(A run of records)
______
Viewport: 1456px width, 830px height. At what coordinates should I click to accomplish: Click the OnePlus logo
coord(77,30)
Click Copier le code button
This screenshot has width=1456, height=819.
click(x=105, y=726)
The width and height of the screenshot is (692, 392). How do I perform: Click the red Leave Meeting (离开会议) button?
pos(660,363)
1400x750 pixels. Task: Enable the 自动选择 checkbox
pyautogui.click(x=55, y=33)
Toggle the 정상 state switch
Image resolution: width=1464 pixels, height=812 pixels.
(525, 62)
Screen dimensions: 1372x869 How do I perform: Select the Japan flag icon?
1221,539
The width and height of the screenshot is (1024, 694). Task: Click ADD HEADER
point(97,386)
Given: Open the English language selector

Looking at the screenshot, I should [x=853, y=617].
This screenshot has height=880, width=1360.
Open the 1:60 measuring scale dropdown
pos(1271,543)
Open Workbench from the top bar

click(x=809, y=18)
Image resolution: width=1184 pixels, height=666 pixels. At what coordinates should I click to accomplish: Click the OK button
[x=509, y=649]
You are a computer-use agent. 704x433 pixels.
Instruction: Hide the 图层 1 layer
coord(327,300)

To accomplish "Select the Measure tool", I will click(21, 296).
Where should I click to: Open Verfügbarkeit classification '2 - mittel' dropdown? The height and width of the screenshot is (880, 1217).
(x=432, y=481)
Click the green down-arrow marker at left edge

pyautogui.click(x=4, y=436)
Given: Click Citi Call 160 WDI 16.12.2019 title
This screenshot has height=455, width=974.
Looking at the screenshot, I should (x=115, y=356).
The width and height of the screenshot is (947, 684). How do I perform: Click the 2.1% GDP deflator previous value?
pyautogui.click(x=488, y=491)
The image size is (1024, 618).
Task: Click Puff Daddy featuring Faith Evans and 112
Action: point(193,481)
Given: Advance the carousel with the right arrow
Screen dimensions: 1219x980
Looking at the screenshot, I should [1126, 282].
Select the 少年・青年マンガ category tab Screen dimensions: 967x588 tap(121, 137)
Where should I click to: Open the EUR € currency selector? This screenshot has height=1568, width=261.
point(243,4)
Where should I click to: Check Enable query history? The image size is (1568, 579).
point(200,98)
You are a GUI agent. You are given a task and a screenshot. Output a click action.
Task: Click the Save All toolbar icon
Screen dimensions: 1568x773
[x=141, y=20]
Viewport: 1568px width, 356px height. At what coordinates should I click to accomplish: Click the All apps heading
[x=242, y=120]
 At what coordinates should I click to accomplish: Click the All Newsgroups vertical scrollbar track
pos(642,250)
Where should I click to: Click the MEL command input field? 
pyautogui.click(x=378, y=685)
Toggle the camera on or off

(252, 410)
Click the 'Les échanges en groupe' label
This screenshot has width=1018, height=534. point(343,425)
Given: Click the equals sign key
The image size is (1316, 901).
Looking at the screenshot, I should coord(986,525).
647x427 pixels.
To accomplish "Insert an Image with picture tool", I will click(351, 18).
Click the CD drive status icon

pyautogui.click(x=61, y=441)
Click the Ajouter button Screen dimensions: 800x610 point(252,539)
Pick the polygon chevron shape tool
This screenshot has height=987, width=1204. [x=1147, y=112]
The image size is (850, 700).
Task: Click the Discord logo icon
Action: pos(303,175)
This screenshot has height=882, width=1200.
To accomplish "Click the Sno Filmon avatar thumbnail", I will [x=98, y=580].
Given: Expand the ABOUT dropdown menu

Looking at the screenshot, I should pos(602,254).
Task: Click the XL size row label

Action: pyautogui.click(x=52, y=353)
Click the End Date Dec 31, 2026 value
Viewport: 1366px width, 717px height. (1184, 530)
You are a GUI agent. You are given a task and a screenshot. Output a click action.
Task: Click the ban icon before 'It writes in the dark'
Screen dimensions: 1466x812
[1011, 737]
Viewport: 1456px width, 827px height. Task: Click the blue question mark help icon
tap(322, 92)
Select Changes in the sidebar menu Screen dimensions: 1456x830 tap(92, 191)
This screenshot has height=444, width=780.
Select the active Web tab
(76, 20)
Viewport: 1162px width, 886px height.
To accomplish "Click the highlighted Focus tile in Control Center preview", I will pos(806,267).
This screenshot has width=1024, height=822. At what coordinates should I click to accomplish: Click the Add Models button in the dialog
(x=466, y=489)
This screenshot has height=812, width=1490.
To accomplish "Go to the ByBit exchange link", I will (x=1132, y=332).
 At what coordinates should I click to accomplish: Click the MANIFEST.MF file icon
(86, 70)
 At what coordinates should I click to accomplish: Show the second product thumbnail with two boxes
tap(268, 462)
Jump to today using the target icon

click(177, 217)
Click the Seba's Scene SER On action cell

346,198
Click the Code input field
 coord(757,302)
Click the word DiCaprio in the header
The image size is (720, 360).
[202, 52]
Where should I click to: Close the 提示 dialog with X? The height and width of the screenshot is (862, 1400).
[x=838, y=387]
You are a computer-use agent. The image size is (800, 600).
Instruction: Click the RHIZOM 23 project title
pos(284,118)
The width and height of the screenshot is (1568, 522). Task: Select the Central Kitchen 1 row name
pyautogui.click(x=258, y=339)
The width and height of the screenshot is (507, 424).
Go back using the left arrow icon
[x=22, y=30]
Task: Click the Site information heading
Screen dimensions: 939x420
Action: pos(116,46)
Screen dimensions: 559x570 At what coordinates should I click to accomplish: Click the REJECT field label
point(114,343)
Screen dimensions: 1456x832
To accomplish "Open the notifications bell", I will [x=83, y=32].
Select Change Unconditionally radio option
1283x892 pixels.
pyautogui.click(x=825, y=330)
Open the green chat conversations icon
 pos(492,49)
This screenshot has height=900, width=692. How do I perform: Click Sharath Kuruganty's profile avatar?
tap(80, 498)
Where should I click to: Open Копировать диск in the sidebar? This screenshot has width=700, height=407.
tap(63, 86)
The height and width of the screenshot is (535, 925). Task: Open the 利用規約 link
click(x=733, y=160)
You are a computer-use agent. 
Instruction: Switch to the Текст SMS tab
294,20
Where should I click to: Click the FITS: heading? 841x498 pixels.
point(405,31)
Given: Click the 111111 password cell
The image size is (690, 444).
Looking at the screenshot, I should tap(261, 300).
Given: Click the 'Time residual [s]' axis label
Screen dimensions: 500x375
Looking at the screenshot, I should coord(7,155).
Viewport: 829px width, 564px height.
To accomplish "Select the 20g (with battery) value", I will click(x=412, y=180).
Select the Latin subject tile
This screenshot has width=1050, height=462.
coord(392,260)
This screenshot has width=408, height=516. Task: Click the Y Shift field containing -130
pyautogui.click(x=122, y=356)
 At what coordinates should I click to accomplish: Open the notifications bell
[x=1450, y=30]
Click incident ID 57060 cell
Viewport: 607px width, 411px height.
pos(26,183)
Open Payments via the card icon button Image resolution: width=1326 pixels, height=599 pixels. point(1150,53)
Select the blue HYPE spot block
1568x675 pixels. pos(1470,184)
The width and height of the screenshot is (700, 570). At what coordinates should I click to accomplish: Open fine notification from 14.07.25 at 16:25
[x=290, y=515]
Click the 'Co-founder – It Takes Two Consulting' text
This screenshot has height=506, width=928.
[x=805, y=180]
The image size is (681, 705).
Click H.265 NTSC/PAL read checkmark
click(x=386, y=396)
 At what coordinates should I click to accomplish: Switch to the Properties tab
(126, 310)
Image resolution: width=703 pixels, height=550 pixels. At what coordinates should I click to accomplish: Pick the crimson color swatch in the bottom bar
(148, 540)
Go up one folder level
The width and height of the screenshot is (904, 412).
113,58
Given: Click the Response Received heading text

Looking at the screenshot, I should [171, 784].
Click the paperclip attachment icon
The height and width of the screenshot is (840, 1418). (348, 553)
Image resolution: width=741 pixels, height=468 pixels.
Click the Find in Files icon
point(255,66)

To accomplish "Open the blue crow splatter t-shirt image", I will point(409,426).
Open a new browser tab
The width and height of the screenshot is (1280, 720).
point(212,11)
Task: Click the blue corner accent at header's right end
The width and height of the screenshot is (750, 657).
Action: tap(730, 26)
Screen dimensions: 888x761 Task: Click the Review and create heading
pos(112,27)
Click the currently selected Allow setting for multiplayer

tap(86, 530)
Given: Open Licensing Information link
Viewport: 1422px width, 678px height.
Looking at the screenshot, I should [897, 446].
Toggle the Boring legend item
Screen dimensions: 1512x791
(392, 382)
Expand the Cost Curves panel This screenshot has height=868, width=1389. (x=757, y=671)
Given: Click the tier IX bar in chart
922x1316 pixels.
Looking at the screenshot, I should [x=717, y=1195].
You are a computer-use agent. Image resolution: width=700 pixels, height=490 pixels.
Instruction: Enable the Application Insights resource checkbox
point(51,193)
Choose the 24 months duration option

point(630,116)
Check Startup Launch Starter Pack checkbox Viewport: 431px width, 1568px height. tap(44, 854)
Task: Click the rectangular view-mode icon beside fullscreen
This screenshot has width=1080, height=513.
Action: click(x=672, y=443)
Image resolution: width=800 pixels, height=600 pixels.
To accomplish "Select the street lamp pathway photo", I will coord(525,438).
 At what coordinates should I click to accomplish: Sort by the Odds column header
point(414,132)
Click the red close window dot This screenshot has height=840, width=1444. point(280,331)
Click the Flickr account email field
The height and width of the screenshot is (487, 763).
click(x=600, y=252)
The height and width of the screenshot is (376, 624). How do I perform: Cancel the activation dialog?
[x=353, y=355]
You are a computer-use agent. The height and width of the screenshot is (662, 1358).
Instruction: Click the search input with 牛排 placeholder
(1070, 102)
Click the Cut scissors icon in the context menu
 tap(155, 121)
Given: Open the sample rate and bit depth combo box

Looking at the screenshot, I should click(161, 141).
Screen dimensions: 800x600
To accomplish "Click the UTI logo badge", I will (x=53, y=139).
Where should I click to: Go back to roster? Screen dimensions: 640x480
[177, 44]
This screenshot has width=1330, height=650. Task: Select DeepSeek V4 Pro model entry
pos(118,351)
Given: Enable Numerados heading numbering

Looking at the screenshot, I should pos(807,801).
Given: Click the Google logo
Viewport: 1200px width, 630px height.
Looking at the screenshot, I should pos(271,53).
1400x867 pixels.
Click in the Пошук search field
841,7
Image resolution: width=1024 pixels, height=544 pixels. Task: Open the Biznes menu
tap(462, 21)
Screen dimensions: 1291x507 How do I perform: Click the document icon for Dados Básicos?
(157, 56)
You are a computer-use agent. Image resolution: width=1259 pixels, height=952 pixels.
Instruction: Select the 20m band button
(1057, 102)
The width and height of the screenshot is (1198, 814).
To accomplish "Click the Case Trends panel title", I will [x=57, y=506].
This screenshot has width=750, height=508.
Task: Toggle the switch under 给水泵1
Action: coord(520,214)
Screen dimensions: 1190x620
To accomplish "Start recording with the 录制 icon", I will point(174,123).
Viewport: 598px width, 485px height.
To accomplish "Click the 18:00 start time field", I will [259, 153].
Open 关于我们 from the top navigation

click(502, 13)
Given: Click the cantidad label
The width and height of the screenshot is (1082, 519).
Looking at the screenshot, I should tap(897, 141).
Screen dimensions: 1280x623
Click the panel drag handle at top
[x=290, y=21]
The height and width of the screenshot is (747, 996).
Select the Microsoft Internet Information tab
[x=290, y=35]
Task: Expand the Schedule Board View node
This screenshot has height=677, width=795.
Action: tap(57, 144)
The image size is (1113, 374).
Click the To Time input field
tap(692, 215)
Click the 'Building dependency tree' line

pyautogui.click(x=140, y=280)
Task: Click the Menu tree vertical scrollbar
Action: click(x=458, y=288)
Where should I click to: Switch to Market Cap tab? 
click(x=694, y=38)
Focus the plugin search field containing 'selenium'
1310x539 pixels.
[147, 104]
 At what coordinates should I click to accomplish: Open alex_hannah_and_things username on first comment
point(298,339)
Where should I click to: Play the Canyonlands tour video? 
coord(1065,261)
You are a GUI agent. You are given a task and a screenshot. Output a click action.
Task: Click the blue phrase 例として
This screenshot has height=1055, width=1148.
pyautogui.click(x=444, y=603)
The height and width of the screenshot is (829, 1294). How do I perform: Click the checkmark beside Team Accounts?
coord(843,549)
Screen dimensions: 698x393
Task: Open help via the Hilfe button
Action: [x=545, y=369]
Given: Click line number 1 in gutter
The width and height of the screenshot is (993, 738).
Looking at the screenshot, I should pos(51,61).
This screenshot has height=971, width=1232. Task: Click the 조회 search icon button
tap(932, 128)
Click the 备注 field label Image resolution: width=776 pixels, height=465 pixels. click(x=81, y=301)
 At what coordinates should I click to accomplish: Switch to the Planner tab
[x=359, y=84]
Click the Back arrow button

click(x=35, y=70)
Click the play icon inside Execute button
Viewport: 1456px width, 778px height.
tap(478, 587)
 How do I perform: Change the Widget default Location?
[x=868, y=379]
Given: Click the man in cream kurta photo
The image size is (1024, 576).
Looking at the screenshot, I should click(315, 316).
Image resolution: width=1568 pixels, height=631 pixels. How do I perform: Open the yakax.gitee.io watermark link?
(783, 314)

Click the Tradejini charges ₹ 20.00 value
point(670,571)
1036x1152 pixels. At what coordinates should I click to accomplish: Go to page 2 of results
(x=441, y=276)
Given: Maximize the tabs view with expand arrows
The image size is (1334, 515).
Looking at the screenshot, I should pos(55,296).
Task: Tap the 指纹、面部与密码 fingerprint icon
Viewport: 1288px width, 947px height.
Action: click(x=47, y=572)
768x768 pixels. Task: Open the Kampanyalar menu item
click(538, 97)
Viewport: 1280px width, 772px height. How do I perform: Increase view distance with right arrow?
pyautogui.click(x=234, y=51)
______
Aim:
Which lines of the records contain the string "notifications"? Extract each of them, treating case as significant.

Right answer:
To accomplish "Open the notifications bell", I will [x=83, y=32].
 At what coordinates should I click to accomplish: Open the notifications bell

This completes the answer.